Kommentare zum Jahreswechsel

Die Glaskugel muss nicht immer recht haben

Vor uns liegt ein schwieriges Jahr. Wir können und sollten aber ruhig auch ein bisschen in die Wirtschaft vertrauen.

Ein Blick ins Archiv, und es relativiert sich einiges. Vor einem Jahr war an dieser Stelle ein Kommentar zu lesen, der sich mit der Pandemie und der damals neuen Omikron-Variante beschäftigte. Heute hätten wir gerne nur diese Sorgen. Es ist mit dem Ukrainekrieg bekanntlich anders gekommen. Und wie geht es jetzt weiter?

Wirtschaftsminister Martin Kocher meinte unlängst, er sei froh, dass er nicht mehr Wirtschaftsforscher ist und also keine Konjunkturprognosen machen müsse. Und sein einstiger Kollege, Christoph Badelt, zeigte sich neulich ebenfalls erleichtert. Badelt, nunmehr Präsident des Fiskalrats und somit oberster Schuldenwächter, ist froh, dass er in den nächsten Jahren mit Sicherheit nicht Finanzminister sein wird. Er wird also der österreichischen Bevölkerung nicht beibringen müssen, dass die hohen Ausgaben für Krisenhilfen nur mittels Steuererhöhungen finanziert werden können.

Lassen wir den beiden Herren ihre (berechtigte) Erleichterung. Aber was bleibt uns?

Uns bleibt zunächst einmal der realistische Blick auf das kommende Jahr: Der weltweite Konjunkturabschwung hat Österreich längst erfasst, schon im dritten Quartal des zu Ende gehenden Jahres sind Exporte und Wertschöpfung der Industrie geschrumpft. Energie ist wegen des Ukrainekriegs immens teuer geworden und belastet die Produktion zusätzlich, detto die empfindlich teurer gewordenen Vorprodukte. Wir werden also diesen Winter eine spürbare Konjunkturdelle erleben. Nicht wenige Ökonomen rechnen sogar mit einer Rezession. Auch wenn es im Lauf des Jahres 2023 wieder langsam bergauf gehen soll, wird unterm Strich nur ein Wachstum von 0,3 bis 0,4 Prozent bleiben.

Arbeitsaufträge ->
A – Schreiben Sie den Kommentar zum Jahreswechsel zwischen „Ein Blick ins“ und „es jetzt weiter?“ einschließlich ab und benennen Sie dabei „Omikron-Variante“ in „Delta-Variante“ um.
B – Welches Amt bekleidet Christoph Badelt laut dem Kommentar zum Jahreswechsel?
C – Übersetzen Sie den Satz „Wir werden also diesen Winter eine spürbare Konjunkturdelle erleben.“ aus dem Kommentar zum Jahreswechsel ins Englische.
Die anschließenden Daten stehen in keinem Zusammenhang mit dem Kommentar zum Jahreswechsel.

Die Daten ->
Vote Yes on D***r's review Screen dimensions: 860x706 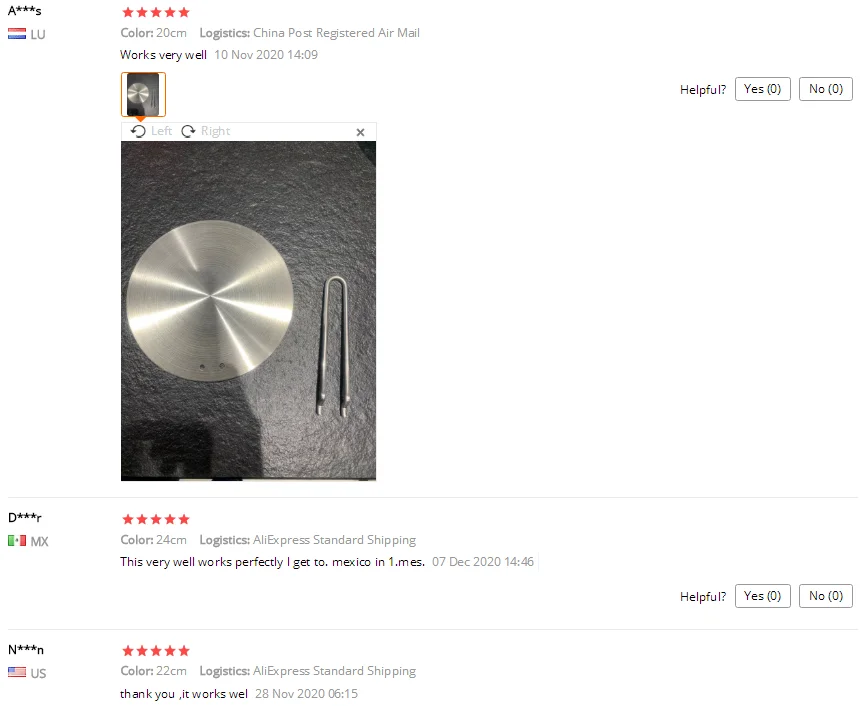[762, 596]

Lösungen ->
A –
Ein Blick ins Archiv, und es relativiert sich einiges. Vor einem Jahr war an dieser Stelle ein Kommentar zu lesen, der sich mit der Pandemie und der damals neuen Delta-Variante beschäftigte. Heute hätten wir gerne nur diese Sorgen. Es ist mit dem Ukrainekrieg bekanntlich anders gekommen. Und wie geht es jetzt weiter?

B – Er ist Präsident des Fiskalrats.

C – So this winter we will experience a noticeable economic dip.